— Work request —
Please convert the listing, starting at its first line and ending at the line that contains "The height and", into a JSON list of strings, one string per line, with blank lines left out.

[Source data]
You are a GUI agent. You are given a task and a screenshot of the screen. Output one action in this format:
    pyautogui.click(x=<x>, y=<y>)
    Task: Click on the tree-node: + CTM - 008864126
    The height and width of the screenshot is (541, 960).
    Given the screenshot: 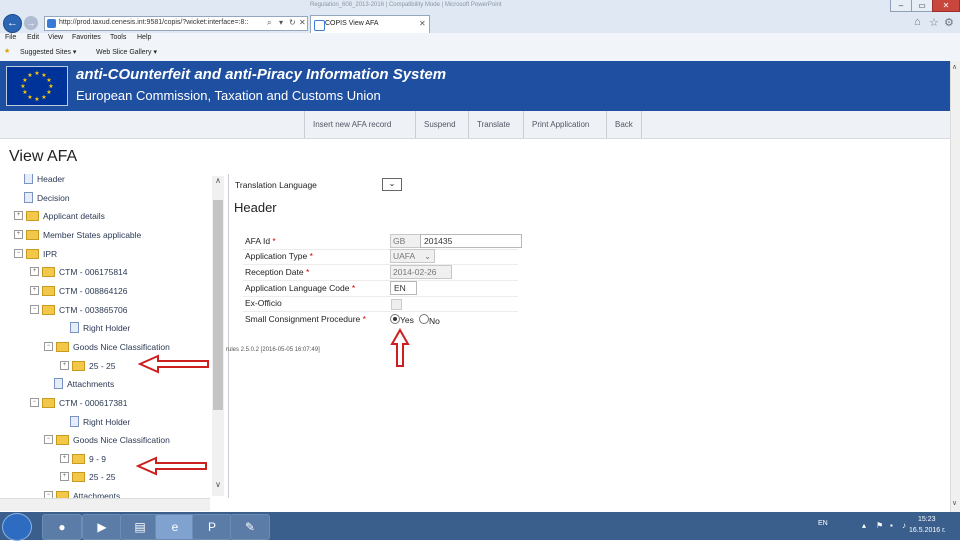 What is the action you would take?
    pyautogui.click(x=79, y=290)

— Response below —
[
  "You are a GUI agent. You are given a task and a screenshot of the screen. Output one action in this format:",
  "    pyautogui.click(x=<x>, y=<y>)",
  "    Task: Click on the tree-node: + CTM - 008864126",
  "    The height and width of the screenshot is (541, 960)."
]